Berdasarkan penelusuran tim infoketapang dari laman nahdlatululum.com, KH. Imaduddin menjelaskan dalam tulisannya di laman tersebut dengan judul “Pengakuan Para Habib Sebagai Keturunan Nabi Belum Terbukti Secara Ilmiyah”, disimpulkan olehnya
“Dengan demikian semua keturunan Ubaidillah berkedudukan yang sama yaitu bahwa nasab mereka sebagai keturunan Nabi Muhammad s.a.w. tertolak karena tidak terkonfirmasi secara ilmiyah sampai ditemukan kitab yang lebih tua (yang ditulis abad ke empat atau ketiga hijriah) yang menyebutkan sebaliknya. Wallahu a’lam bishowab.” tertulis oleh KH. Imaduddin.
Dalam tulisannya lain yang dipublikasikan di nahdlatululum.com, dengan judul “Menjawab Bantahan Nasab Bahar Smith”, KH. Imaduddin menulis
“Hal lain yang Bahar sampaikan adalah tentang Walisongo. Menurut Bahar walisongo itu habaib, tapi turunannya tidak ada alias terputus. Tidak ada keturunan walisongo. Ini yang lucu. Bahar seperti lupa kalau Kesultanan Cirebon masih ada sampai sekarang dan sultannya secara estapet adalah keturunan garis laki dari Sunan Gunung Jati.” tulis KH. Imaduddin.
Dalam tulisannya yang lain, diberi judul “Terdeteksi, Habib Ali Bin Abu Bakar As-Sakran Tokoh yang Pertama Sebut Ubaidillah Sebagai Anak Ahmad”.
“Habib Ali al-Sakran menulis sebuah kitab yang diberi nama Al-Burqatul Mutsiqoh (selanjutnya disebut al-Burqah). Dalam kitab itulah untuk pertama kali nama Ubaidillah disebut sebagai Anak Ahmad bin Isa dengan argument bahwa Ubaidillah ini adalah nama lain Abdullah yang disebut oleh Al-Jundi (w. 730 H.). Kitab-kitab selanjutnya yang menyebut Ubaidillah sebagai anak Ahmad bin Isa bin Muhammad al-Naqib, kemungkinan besar, menukil dari Habib Ali al-Sakran tersebut”, dalam tulisannya tersebut.
Siapakah sosok KH. Imaduddin al-Bantani yang berani meneliti tentang nasab sejauh itu, kontroversial, meragukan status habib, dan membuat geger masyarakat Indonesia?

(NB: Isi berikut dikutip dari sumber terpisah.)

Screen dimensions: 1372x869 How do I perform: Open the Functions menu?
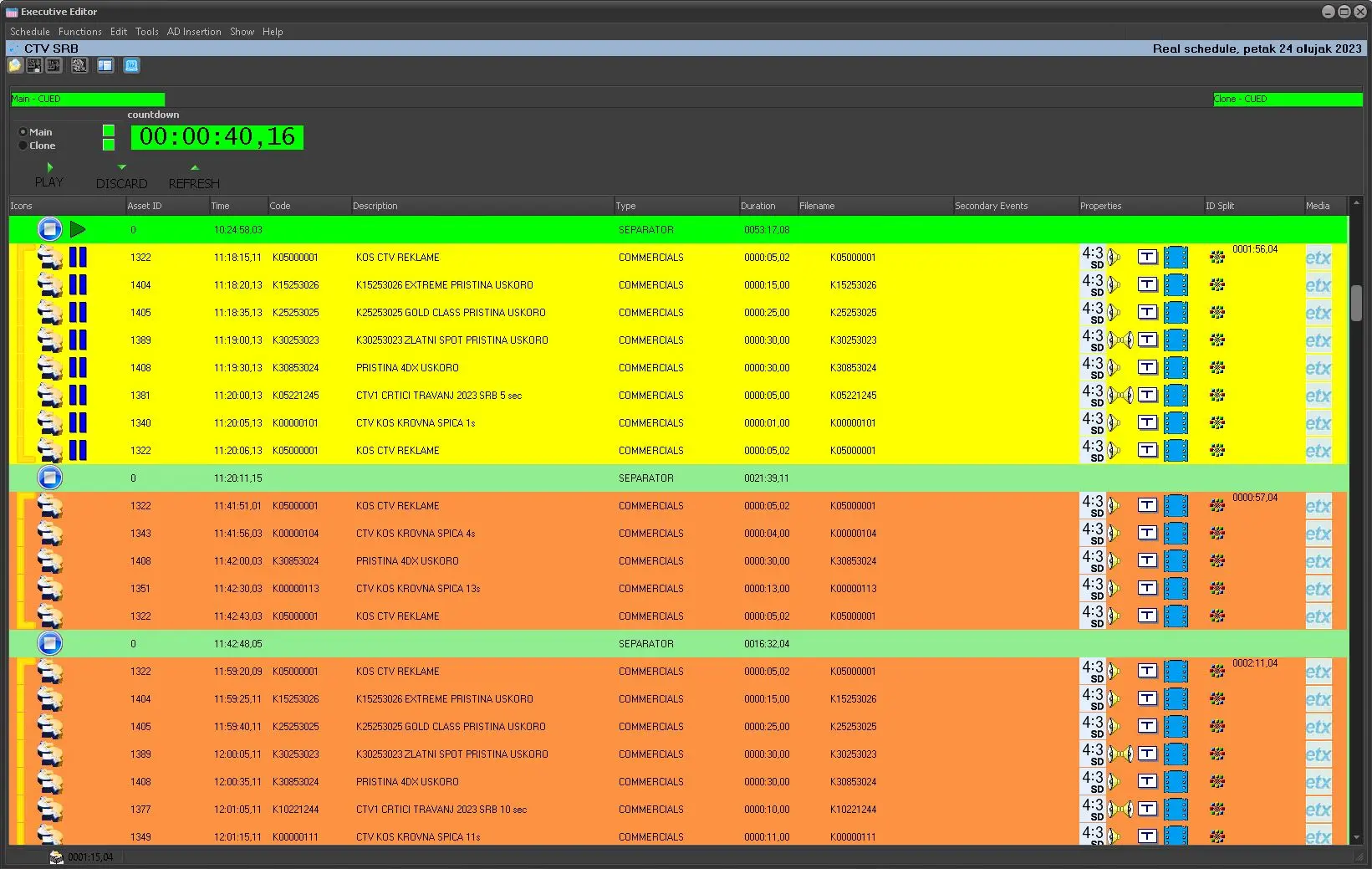coord(79,32)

Berdasarkan laman tangerangnews.com, Imaduddin Utsman Al-Bantani lahir di Kecamatan Kresek, Kabupaten Tangerang, Minggu 15 Agustus 1976. Ia merupakan sosok pengasuh sekaligus pendiri dari Pondok Pesantren Nahdlatul Ulum di Kecamatan Kresek, Kabupaten Tangerang.
Imaduddin memperoleh gelar Sarjana Agama setelah menyelesaikan studinya di IAIN Banten, lalu ia berhasil mendapat gelar Magister Agama usai menuntaskan pendidikannya di Institut Ilmu Al-Qur’an (IIQ) Jakarta.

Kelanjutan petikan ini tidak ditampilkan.